*Goal of the exercise*. Repeat every line below exactly as it reads.
** Opening Data block **
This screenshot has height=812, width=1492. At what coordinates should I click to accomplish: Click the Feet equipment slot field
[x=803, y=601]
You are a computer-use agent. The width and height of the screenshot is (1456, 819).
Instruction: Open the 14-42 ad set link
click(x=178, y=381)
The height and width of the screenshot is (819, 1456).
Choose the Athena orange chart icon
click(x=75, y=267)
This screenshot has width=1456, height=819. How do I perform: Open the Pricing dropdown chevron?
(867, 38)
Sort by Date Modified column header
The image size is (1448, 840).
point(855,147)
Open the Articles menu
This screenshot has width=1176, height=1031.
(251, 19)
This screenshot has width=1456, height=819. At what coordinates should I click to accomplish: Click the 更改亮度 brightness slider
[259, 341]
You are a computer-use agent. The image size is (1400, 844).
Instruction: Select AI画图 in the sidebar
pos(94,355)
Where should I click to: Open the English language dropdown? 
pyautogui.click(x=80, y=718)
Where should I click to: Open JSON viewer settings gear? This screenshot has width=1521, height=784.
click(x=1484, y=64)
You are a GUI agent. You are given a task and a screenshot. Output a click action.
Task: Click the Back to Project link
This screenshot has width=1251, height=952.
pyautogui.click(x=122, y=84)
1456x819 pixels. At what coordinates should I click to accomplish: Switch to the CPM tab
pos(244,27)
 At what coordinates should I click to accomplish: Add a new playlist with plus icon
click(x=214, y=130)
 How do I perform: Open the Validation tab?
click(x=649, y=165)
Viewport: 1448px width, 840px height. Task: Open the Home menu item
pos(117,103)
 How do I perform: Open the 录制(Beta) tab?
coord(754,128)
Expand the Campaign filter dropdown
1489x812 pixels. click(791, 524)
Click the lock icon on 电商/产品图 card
** Closing Data block **
*Answer section*.
This screenshot has height=812, width=1492. At what coordinates should I click to accomplish: Click the Feet equipment slot field
[x=803, y=601]
You are a computer-use agent. The width and height of the screenshot is (1456, 819).
Instruction: Open the 14-42 ad set link
click(x=178, y=381)
The height and width of the screenshot is (819, 1456).
Choose the Athena orange chart icon
click(x=75, y=267)
This screenshot has width=1456, height=819. How do I perform: Open the Pricing dropdown chevron?
(867, 38)
Sort by Date Modified column header
The image size is (1448, 840).
point(855,147)
Open the Articles menu
This screenshot has width=1176, height=1031.
(251, 19)
This screenshot has width=1456, height=819. At what coordinates should I click to accomplish: Click the 更改亮度 brightness slider
[259, 341]
You are a computer-use agent. The image size is (1400, 844).
Instruction: Select AI画图 in the sidebar
pos(94,355)
Where should I click to: Open the English language dropdown? 
pyautogui.click(x=80, y=718)
Where should I click to: Open JSON viewer settings gear? This screenshot has width=1521, height=784.
click(x=1484, y=64)
You are a GUI agent. You are given a task and a screenshot. Output a click action.
Task: Click the Back to Project link
This screenshot has width=1251, height=952.
pyautogui.click(x=122, y=84)
1456x819 pixels. At what coordinates should I click to accomplish: Switch to the CPM tab
pos(244,27)
 At what coordinates should I click to accomplish: Add a new playlist with plus icon
click(x=214, y=130)
 How do I perform: Open the Validation tab?
click(x=649, y=165)
Viewport: 1448px width, 840px height. Task: Open the Home menu item
pos(117,103)
 How do I perform: Open the 录制(Beta) tab?
coord(754,128)
Expand the Campaign filter dropdown
1489x812 pixels. click(791, 524)
Click the lock icon on 电商/产品图 card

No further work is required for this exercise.